Prague/London, Feb 25 (CTK) – The Czech authorities strictly observe laws, including the EU joint policy, for trading in components that may be used for the production of explosives to prevent them from getting to Islamic State, the Czech Foreign Ministry said on Thursday in reaction to an NGO’s study.
The Conflict Armament Research (CAR) British NGO, co-funded by the EU, says in its study that companies from 20 countries, including the Czech Republic, are involved in the supply chain of components that end up in Islamic State (IS) explosives, Reuters reported on Thursday.
It wrote, referring to the study, that 51 companies from the countries, for instance, Austria, Brazil, China, the Netherlands, Romania, Russia, Switzerland, Turkey, and the United States produced, sold or received more than 700 components used by IS to build improvised explosive devices (IEDs).
They are now being produced on a “quasi-industrial scale” by the militant group, which uses both industrial components that are regulated and widely available equipment such as fertiliser chemicals and mobile phones, according to the CAR, Reuters reported, adding that Turkey was the worst in this respect.
The Czech Foreign Ministry says in its statement sent to CTK that the state authorities fully observe the valid legislative framework for the components that are subject to regulation, including the valid embargoes and restrictions.
Besides, the ministry as a participant in licence proceedings in the area of regulated components export is continuously analysing the security and political situation in particular regions.
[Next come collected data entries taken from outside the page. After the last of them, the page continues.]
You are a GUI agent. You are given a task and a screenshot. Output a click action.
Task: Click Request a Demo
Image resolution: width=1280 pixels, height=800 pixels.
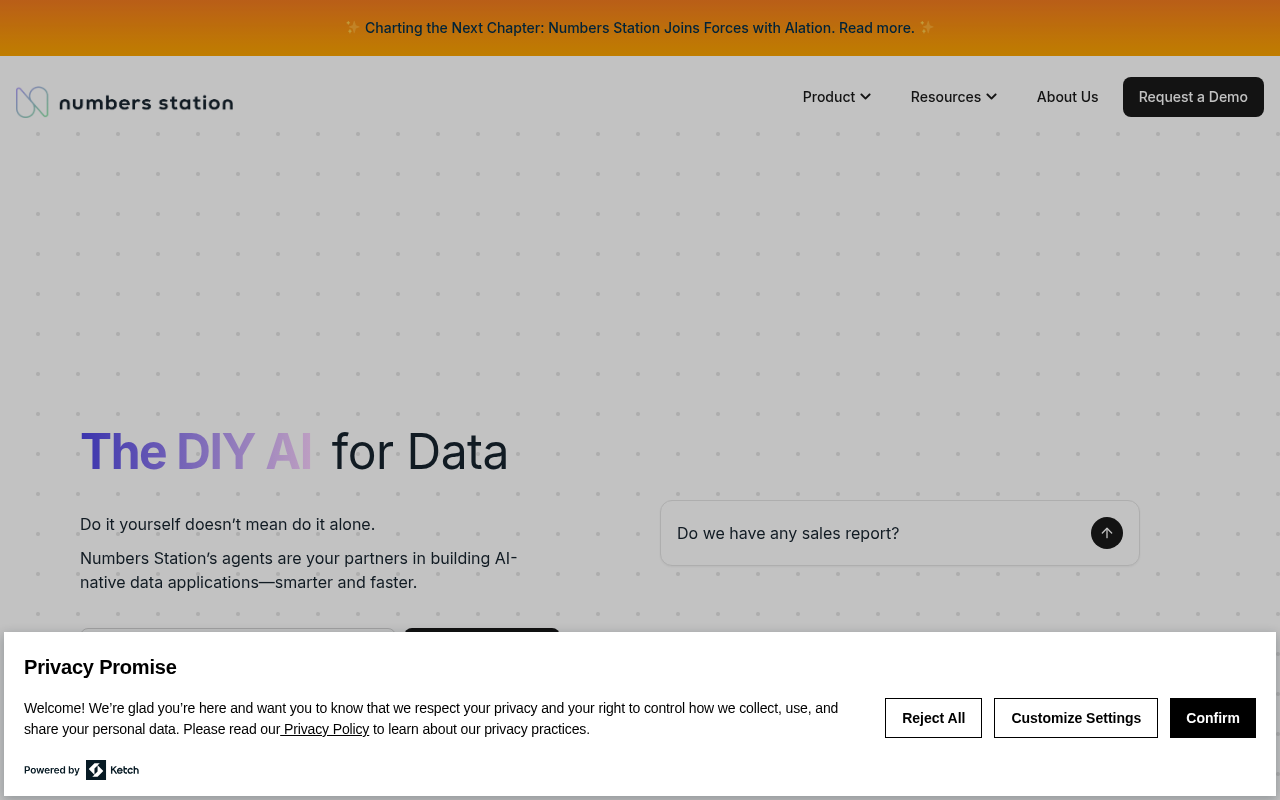coord(1193,96)
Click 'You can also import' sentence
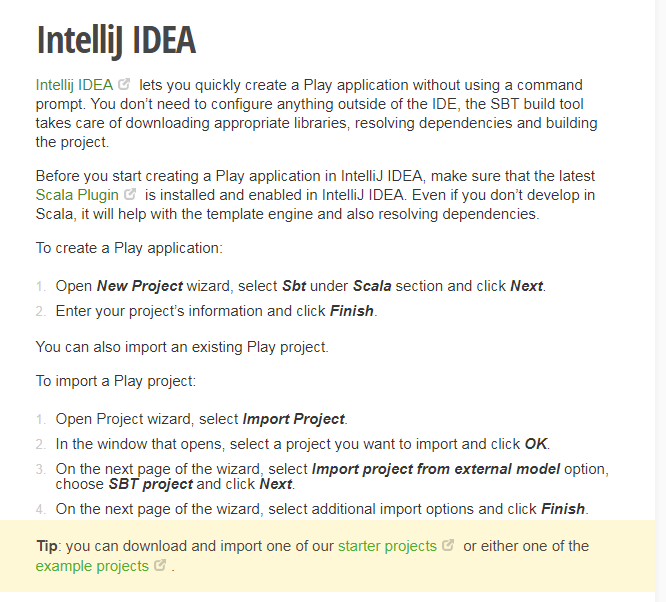 pos(182,347)
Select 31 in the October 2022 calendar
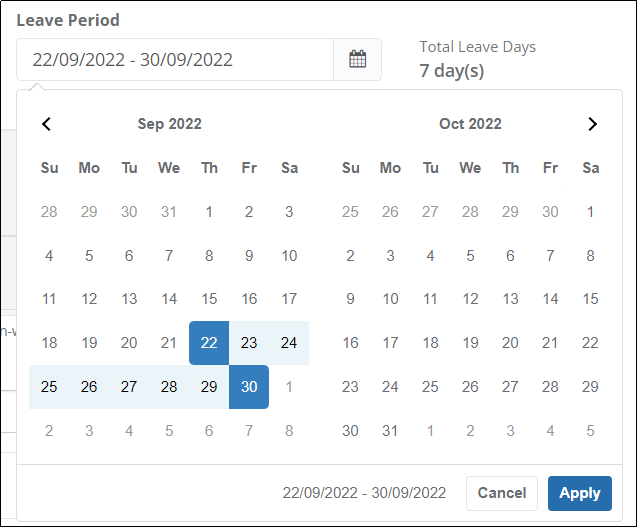The width and height of the screenshot is (638, 528). tap(390, 431)
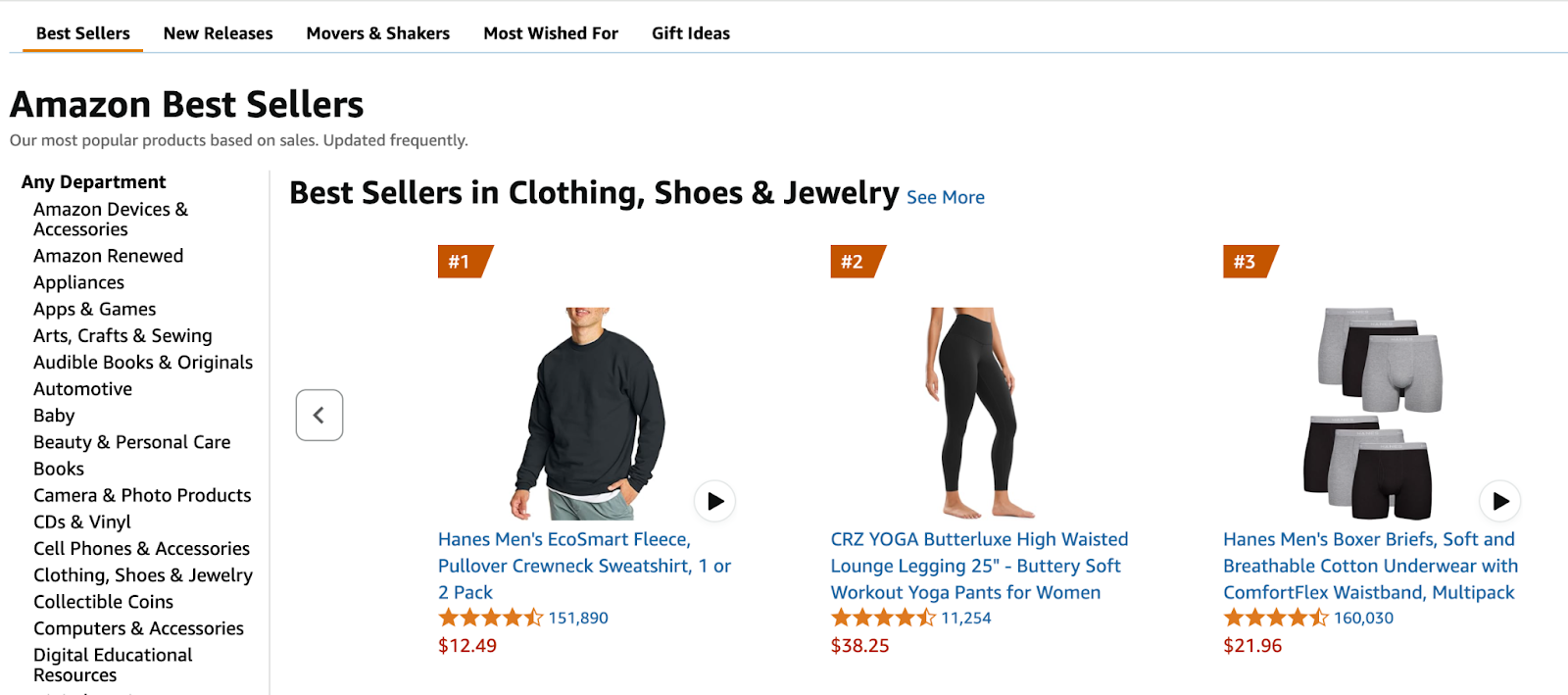Click the left carousel navigation arrow
The image size is (1568, 695).
pyautogui.click(x=318, y=415)
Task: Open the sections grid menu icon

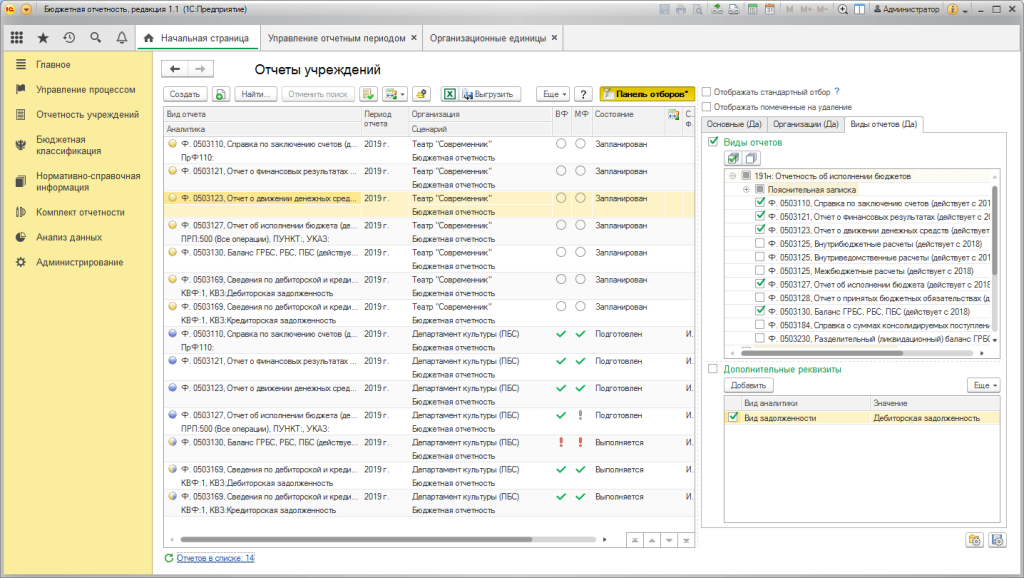Action: click(x=16, y=38)
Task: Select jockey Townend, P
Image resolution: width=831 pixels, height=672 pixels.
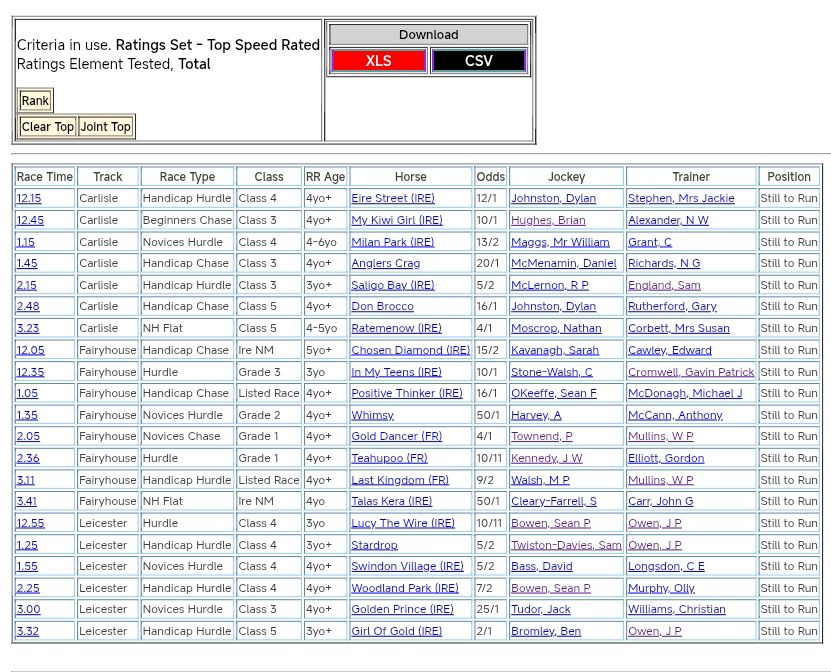Action: [542, 436]
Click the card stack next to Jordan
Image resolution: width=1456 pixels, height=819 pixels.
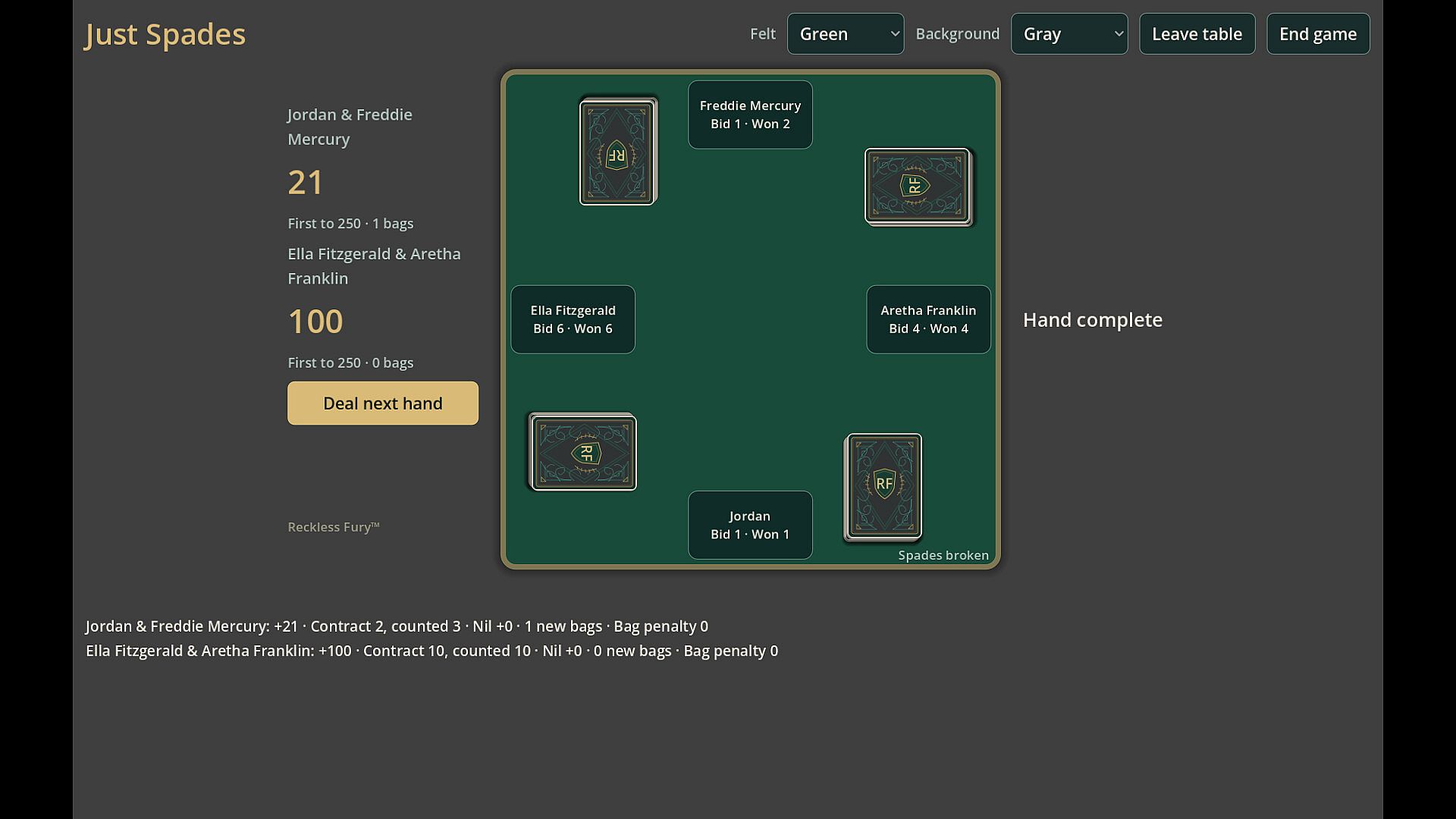883,487
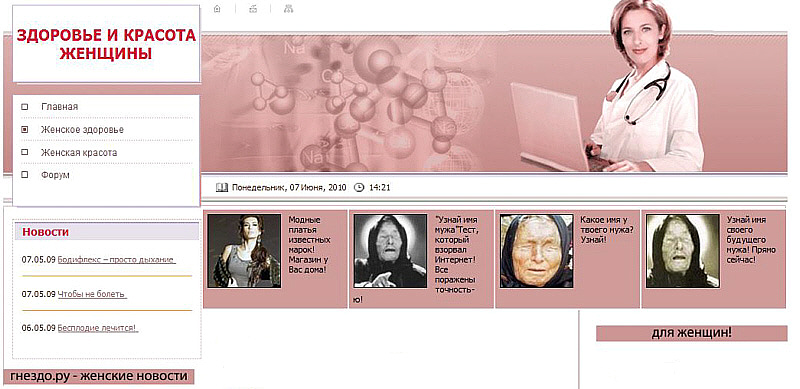The height and width of the screenshot is (389, 800).
Task: Click the black-and-white "Узнай имя мужа" test thumbnail
Action: click(390, 251)

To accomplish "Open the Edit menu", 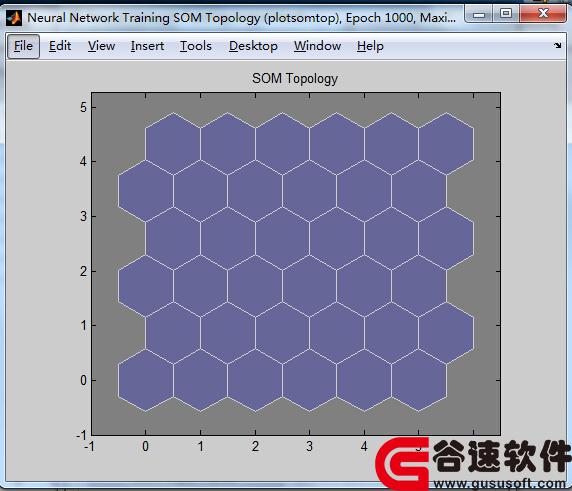I will [x=60, y=46].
On the basis of these analyses, it sets strict conditions to limit the risks of abuse of the exported products or their possible transfer to other parties.
“Moreover, if it were proven that some of the exporters violated the licence or permit conditions, the case would be subject to penal proceedings,” the ministry said in its statement.
The CAR has gained evidence for its results by studying components from major battles in Iraq and Syria in cooperation with partners, including the fighting Kurdish groups and the Iraqi police.
The report’s authors say they attempted to contact the companies linked to the components, adding that the firms did not respond or were not able to account for where the goods went after they left their custody, Reuters wrote.